> **Objective 1**
Retype the rows starting at the line that contains "Where should I" and ending at the line that contains "Given: Click the Next button", including both of those lines.

> **Provided text**
========================================

What is betting on the horses all about?
Guide to Different Horse Race Bets
Of those who bet on horses on a regular basis, 97-98% lose. With figures like these the punters are clearly up against it, but rather than give up and move on, all we need to do is apply logic and be willing to learn how to increase results.
Playing the betting markets is tantamount to assessing probability, it’s as simple as that, and there are various ways we can do this, so long as we first understand the different betting markets available to us.
A win bet is a bet, placed on a single horse, to win its individual race.
At the very entry level of betting on horses, some people forget that your overall return includes your stake amount, i.e. if you place £50 on a horse at 3/1, your winning return would be £200.
Accepting the current price on a horse, or leaving to the starting price, is a risk that is up to you. Most online firms these days offer “best odds guaranteed” on most horse races so taking the price is advised. This way should you accept 3/1 but then your horse goes off at 4/1 and wins, you will be paid out at the bigger price.
This term refers to markets built before the final declarations have been announced. It could be a few days before the race, or in the cases of the world’s top races months in advance.
Odds in ante post markets are generally higher than they are on the day, as this will take into account the fact that we don’t know if our chosen horse will even run. The earlier you are prepared to back a horse, the better odds you can expect.
There is naturally an element of risk attached to ante post betting; however, with betting exchanges we can play the part of the bookmaker. This can allow you to back a horse in the ante post market, and if you feel things aren’t going the way you expected near race time, you may 'lay' the horse on the exchange(s) and potentially recoup some or all of your money.
Cover bets, or ‘full cover bets’, are offered to punters who wish to bet in multiples on more than one horse.
A double is a bet on two horses, both of which need to win, a treble is a win for three horses. Your odds will multiply, namely if you backed horses at 3.0 and 4.0 in a double then your winning odds would be 11/1. This happens because your first horse is 2/1 and should it win you would receive your stake back and the whole amount goes on the next horse:
e.g. £1 @ 3.0 (wins) = £3. £3 @ 4.0 = £12. A £12 return minus your original stake is £11.
Many other cover bets are available for higher multiples, all with different names. A yankee for example means picking 4 horses and placing 11 different bets = 6 x doubles, 4 x trebles and a 4-horse accumulator.

========================================

> **Element lookup records**

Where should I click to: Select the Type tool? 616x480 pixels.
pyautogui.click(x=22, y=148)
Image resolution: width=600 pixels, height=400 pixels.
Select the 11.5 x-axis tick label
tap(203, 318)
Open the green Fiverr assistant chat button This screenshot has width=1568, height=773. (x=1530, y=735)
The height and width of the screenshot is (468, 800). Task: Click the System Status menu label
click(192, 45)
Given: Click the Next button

========================================

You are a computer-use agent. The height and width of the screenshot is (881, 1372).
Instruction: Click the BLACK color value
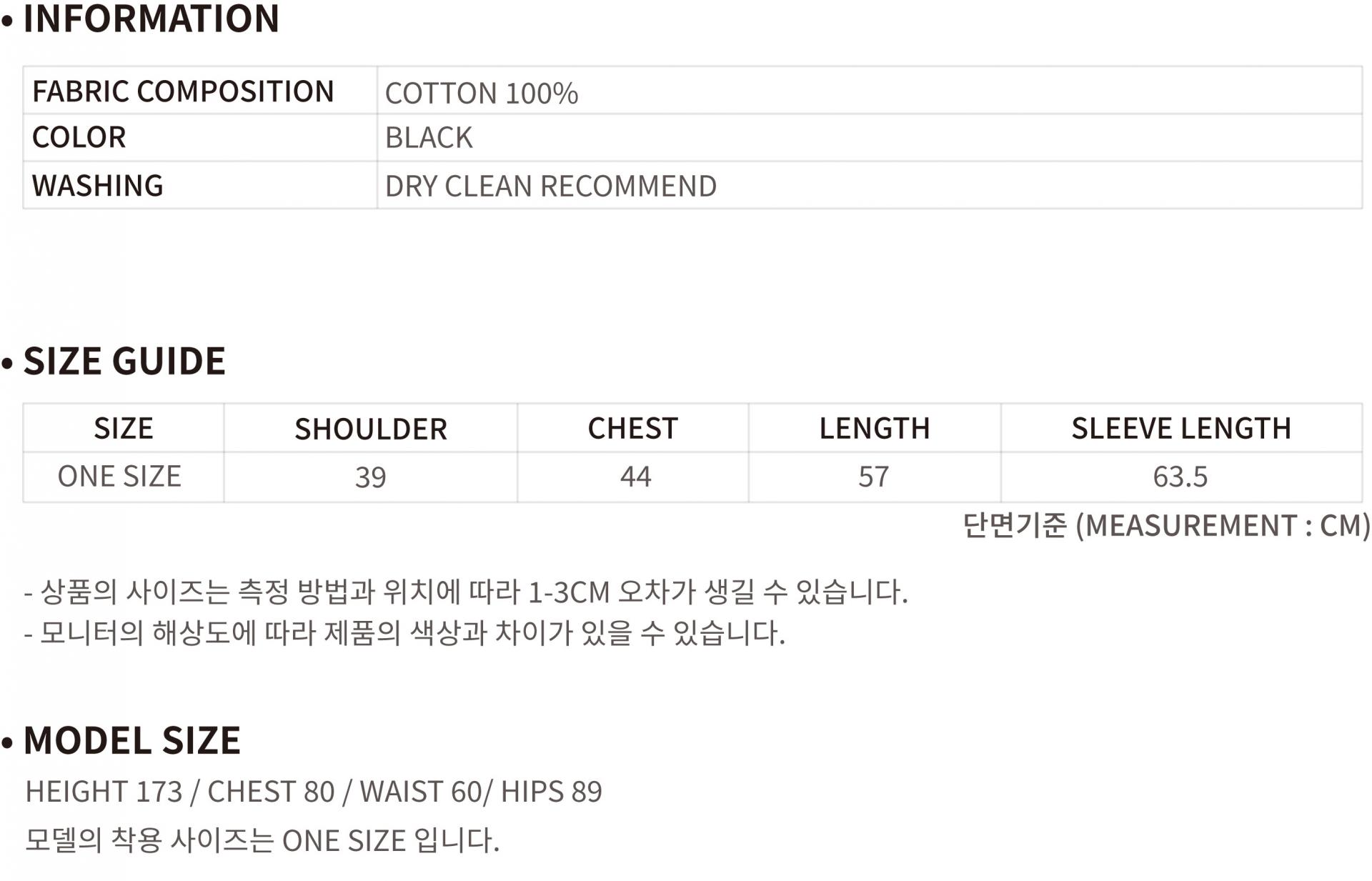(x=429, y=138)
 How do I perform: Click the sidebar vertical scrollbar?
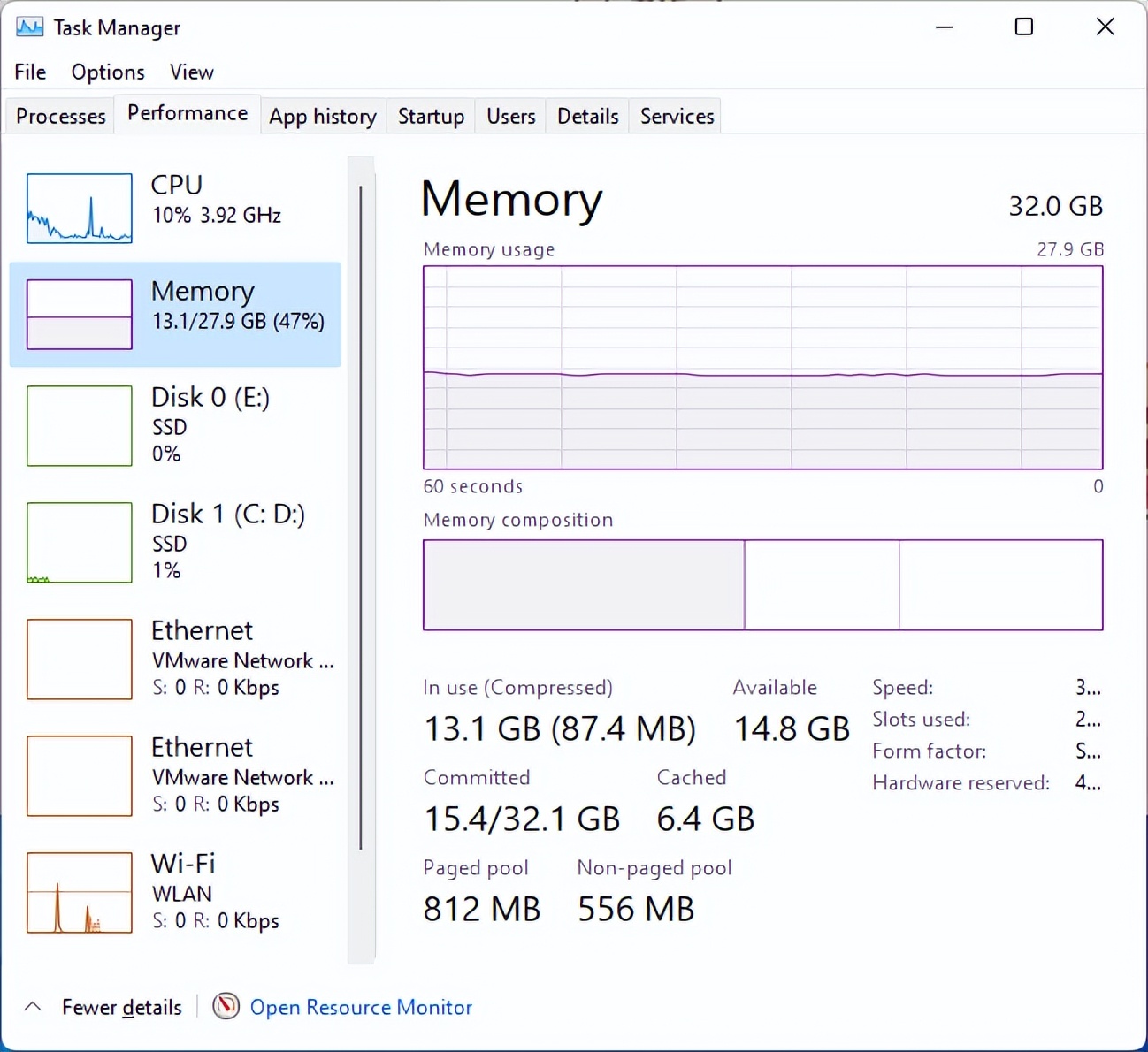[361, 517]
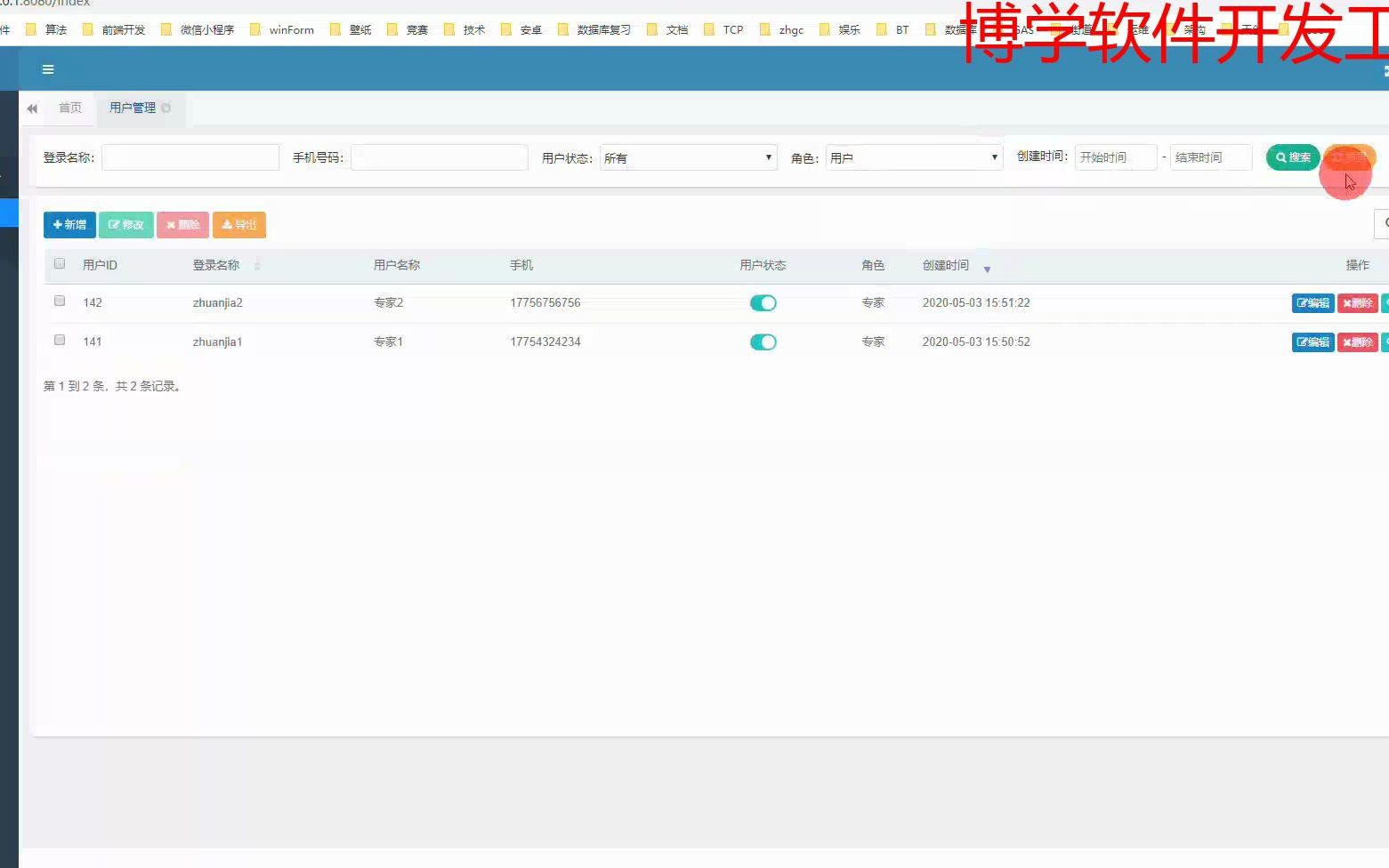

========================================

> **Objective 2**
Reproduce the passage of the horse betting guide word for word, starting at "What is betting" and ending at "to increase results.".

> **Complete response 1**
Where should I click to: Select the Type tool? 616x480 pixels.
pyautogui.click(x=22, y=148)
Image resolution: width=600 pixels, height=400 pixels.
Select the 11.5 x-axis tick label
tap(203, 318)
Open the green Fiverr assistant chat button This screenshot has width=1568, height=773. (x=1530, y=735)
The height and width of the screenshot is (468, 800). Task: Click the System Status menu label
click(192, 45)
Given: Click the Next button

> **Complete response 2**
What is betting on the horses all about?
Guide to Different Horse Race Bets
Of those who bet on horses on a regular basis, 97-98% lose. With figures like these the punters are clearly up against it, but rather than give up and move on, all we need to do is apply logic and be willing to learn how to increase results.